* Activity
Except for the images, repeat the entries below word for word.

* Data in this exercise
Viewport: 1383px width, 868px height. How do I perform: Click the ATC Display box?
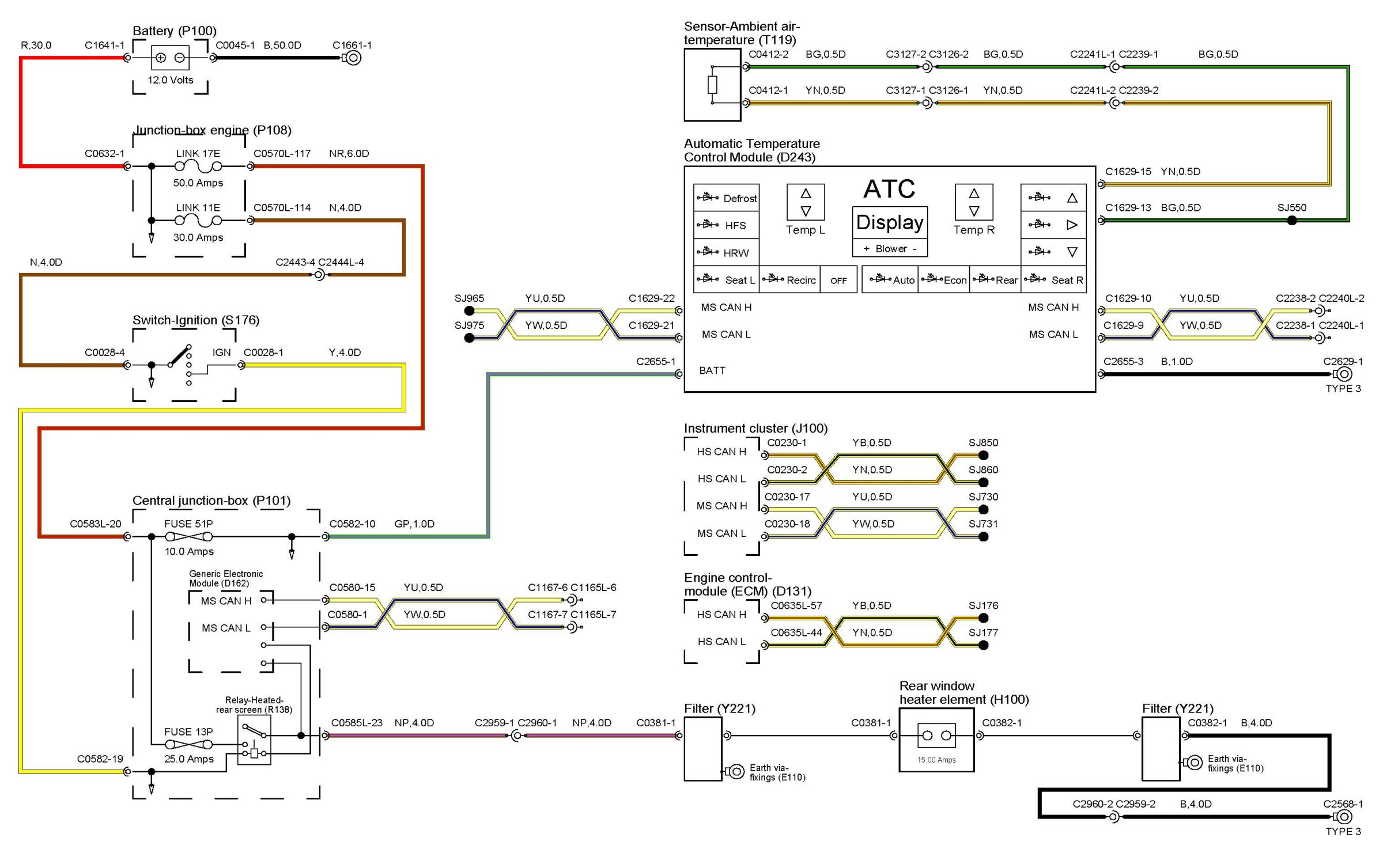[890, 222]
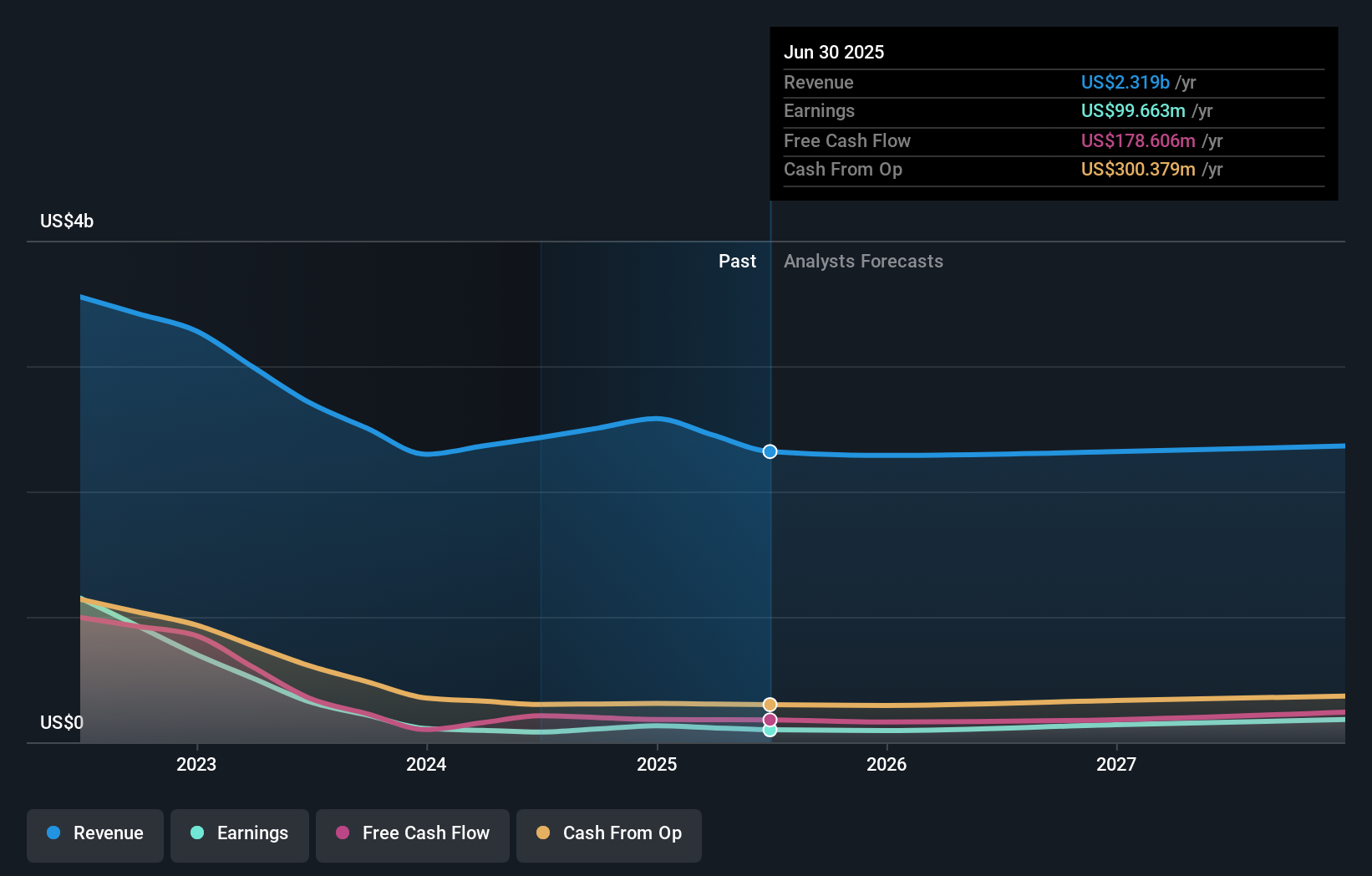Click the orange Cash From Op legend dot
Viewport: 1372px width, 876px height.
542,833
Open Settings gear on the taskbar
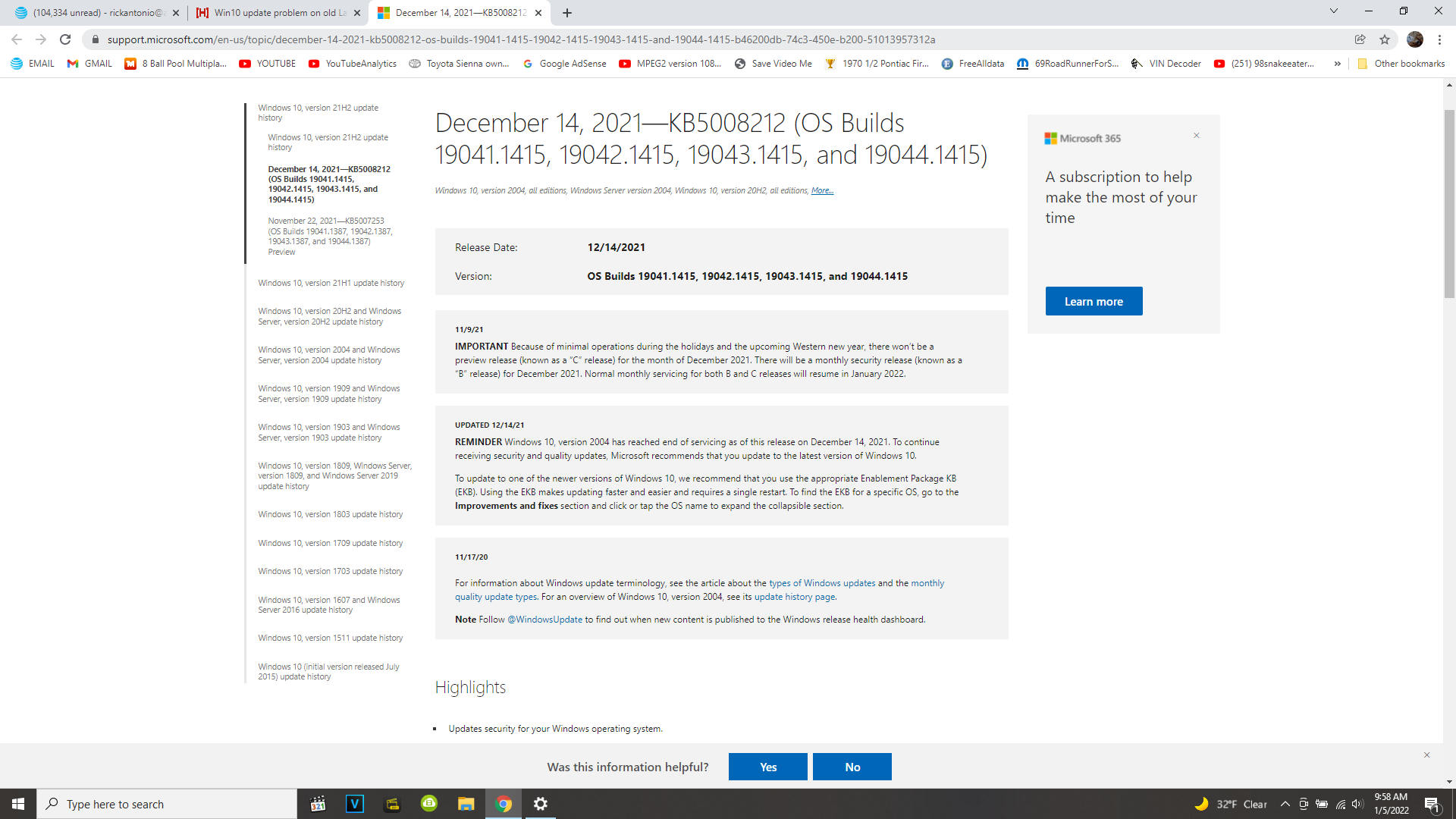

* Exercise answer
Viewport: 1383px width, 868px height. How do I perform: Click the ATC Display box?
[890, 222]
Click the orange Cash From Op legend dot
Viewport: 1372px width, 876px height.
542,833
Open Settings gear on the taskbar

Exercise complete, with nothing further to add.